Everything is social III

If the previous posts dealt more with individuals and how we deal with the social media environment, here I will focus more on the groups themselves that have appeared so as to make all those people and information manageable and more rational. To be precise, I’m talking about the “Community,” a word that isn’t just a buzz term but also describes something that is indeed new.
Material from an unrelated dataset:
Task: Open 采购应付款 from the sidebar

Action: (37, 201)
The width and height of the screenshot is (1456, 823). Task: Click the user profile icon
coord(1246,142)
Since SM, and the digital economy in general, works by concentrating attention, one would expect to see gigantic monopolistic points of attention. And although that does indeed happen from time to time, people don’t want to be anonymous, invisible users in groups of millions, so naturally we tend to form subgroups, niches, subcultures, fandoms, and communities. The concentration of attention reappears there, too, but it is somewhat less extreme, and you can find some voice when joining such groups. However, as this means that the actual number of people in such groups has to be relativelly small, per capita economic opportunities also have to be smaller, even if the intensity with which people fight over them isn’t. In some cases they are so small, artists just sell to each other and the community is actually a hierarchy of artists (with the top selling drawing and painting tutorials to those below, for example.) That is logical enough, but it is a surprisingly difficult concept to accept to people, who want their cake (subgroups specialization) and eat it too (access to large undiferentiated pools of customers.) And if you want a pool of customers, you need to cross and overlap communities, but that’s difficult for most people since they tend to speacialize and find niches. You need media to overcome that, not social, just media in general (from mainstream media to blogs or news sites) as these tend to aggregate a lot of content and can connect distinct communities.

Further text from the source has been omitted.